* _Your assignment_: From the listing below, copy each line that holds "link".

- - - -

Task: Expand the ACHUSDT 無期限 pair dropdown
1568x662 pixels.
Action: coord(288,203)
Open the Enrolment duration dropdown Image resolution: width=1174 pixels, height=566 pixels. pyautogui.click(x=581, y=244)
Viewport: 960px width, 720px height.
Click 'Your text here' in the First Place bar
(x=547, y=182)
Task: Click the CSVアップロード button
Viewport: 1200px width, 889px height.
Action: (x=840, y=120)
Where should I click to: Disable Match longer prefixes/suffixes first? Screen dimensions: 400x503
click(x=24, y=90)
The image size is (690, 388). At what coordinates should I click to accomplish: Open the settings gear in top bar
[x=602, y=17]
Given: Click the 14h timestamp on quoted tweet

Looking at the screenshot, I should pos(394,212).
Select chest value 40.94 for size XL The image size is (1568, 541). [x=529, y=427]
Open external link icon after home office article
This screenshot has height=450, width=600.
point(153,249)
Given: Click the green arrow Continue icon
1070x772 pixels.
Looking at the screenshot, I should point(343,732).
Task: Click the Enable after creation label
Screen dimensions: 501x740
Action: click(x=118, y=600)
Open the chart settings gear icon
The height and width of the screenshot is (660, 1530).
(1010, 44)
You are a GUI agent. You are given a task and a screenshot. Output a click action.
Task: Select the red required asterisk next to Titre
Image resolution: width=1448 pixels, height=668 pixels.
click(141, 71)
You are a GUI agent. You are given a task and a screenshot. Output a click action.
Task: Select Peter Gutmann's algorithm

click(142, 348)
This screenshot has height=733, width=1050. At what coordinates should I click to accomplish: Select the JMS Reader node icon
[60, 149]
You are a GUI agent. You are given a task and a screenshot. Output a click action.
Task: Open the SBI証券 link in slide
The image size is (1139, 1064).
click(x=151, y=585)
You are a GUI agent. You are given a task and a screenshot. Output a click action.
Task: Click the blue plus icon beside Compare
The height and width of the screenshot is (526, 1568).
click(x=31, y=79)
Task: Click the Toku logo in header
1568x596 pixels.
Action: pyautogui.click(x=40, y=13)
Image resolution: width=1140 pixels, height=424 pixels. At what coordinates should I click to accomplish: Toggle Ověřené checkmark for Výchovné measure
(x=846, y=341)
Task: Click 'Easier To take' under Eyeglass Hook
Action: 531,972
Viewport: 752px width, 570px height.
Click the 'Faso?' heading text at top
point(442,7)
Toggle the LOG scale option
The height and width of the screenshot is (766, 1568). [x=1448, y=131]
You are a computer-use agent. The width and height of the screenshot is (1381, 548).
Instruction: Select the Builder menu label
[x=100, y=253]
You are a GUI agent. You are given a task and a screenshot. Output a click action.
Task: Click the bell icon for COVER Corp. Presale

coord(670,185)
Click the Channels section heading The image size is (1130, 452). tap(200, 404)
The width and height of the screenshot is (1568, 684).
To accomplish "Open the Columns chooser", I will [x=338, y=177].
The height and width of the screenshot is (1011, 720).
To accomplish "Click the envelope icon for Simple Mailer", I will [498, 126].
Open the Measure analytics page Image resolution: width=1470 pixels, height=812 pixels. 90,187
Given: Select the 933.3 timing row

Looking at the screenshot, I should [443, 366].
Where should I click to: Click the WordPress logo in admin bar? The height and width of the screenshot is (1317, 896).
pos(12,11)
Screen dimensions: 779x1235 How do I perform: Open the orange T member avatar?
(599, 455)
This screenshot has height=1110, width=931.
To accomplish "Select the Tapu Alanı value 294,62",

- - - -

* _Written response_:
Open external link icon after home office article
Task: Open the SBI証券 link in slide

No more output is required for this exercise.